The fourth and seventh terms of an Arithmetic Progression (A.P.) are 60 and 114 respectively. Find the :

(a) first term and common difference.

(b) sum of its first 10 terms.

(a) Given,

The fourth and seventh terms of an Arithmetic Progression (A.P.) are 60 and 114 respectively.

We know that,

a_n = a + (n - 1)d

Fourth term :

⇒ a₄ = a + (4 - 1)d

⇒ a + 3d = 60 ….(1)

Seventh term :

⇒ a₇ = a + (7 - 1)d

⇒ a + 6d = 114 ….(2)

Subtracting equation (1) from equation (2), we get :

⇒ (a + 6d) - (a + 3d) = 114 - 60

⇒ a + 6d - a - 3d = 54

⇒ 3d = 54

⇒ d = $\dfrac{54}{3}$ = 18.

Substituting value of d = 18 in equation (1), we get :

⇒ a + 3d = 60

⇒ a + 3(18) = 60

⇒ a + 54 = 60

⇒ a = 60 - 54

⇒ a = 6.

Hence, first term = 6 and common difference = 18.

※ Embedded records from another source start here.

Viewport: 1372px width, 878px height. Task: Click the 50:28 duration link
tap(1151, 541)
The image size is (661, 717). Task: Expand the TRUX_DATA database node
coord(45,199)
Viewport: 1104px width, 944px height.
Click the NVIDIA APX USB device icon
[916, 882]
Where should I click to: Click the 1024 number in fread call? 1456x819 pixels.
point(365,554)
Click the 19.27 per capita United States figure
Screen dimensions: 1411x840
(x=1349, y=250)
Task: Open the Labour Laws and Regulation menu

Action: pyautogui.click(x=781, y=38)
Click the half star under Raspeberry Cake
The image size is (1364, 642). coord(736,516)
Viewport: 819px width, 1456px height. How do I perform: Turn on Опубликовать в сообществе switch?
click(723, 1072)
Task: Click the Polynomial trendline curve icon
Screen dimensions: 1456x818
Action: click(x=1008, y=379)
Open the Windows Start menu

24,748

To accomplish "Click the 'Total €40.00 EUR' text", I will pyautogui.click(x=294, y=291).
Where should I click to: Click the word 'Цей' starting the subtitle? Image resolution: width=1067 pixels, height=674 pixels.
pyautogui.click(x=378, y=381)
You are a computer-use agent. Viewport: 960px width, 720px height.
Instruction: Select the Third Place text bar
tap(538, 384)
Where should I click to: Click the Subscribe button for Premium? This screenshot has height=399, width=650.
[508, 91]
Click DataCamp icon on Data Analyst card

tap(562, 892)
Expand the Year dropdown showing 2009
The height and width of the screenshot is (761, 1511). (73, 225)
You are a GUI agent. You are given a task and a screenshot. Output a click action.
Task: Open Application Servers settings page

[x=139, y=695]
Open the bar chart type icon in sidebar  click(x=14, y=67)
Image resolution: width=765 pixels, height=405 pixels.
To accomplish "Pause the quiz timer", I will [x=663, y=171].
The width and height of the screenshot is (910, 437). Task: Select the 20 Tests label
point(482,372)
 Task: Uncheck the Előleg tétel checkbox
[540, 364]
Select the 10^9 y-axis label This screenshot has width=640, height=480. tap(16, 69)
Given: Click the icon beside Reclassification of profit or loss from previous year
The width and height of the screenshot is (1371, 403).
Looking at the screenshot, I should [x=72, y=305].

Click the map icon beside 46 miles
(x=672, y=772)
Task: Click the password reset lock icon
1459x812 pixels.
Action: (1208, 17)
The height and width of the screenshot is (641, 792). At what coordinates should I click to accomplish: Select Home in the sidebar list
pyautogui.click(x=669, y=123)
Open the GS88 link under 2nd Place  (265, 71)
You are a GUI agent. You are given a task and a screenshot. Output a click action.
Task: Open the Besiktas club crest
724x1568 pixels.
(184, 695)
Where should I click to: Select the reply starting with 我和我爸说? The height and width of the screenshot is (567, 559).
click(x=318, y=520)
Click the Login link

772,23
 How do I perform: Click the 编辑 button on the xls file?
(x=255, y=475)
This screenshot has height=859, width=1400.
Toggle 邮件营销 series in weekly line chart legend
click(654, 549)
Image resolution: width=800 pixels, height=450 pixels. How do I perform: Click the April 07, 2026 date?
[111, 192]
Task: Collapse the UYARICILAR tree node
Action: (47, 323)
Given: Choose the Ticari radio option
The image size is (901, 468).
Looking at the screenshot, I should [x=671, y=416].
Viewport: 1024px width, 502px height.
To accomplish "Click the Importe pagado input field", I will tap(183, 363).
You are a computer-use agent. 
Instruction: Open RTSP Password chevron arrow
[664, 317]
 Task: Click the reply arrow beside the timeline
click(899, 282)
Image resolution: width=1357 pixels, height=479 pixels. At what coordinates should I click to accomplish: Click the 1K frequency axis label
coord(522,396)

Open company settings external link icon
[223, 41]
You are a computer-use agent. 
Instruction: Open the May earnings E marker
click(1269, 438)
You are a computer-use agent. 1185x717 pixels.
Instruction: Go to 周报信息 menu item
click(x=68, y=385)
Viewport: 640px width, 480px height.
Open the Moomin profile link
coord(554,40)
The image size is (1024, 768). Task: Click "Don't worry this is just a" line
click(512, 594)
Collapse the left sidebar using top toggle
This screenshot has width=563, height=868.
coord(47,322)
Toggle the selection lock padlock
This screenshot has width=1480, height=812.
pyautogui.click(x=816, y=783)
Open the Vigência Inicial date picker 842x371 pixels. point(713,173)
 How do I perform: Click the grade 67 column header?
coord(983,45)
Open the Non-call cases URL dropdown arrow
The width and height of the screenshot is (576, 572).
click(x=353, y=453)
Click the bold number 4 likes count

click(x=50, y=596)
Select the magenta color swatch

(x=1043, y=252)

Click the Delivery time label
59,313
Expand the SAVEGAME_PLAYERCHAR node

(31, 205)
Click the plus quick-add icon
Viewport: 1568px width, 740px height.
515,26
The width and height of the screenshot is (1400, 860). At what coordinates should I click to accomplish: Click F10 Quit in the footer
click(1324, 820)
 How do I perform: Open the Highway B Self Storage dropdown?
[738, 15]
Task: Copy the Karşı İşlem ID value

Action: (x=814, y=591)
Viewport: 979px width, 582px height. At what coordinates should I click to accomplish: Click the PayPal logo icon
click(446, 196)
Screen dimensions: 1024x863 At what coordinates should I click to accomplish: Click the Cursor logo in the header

(b) Sum of the first 10 terms :

By formula,

$S_n = \dfrac{n}{2}[2a + (n - 1)d]$

Substituting values, we get :

$\Rightarrow S_{10} = \dfrac{10}{2}[2(6) + (10 - 1)18] \\[1em] = 5[12 + 162] \\[1em] = 5[174] \\[1em] = 870.$

Hence, sum of its first 10 terms = 870.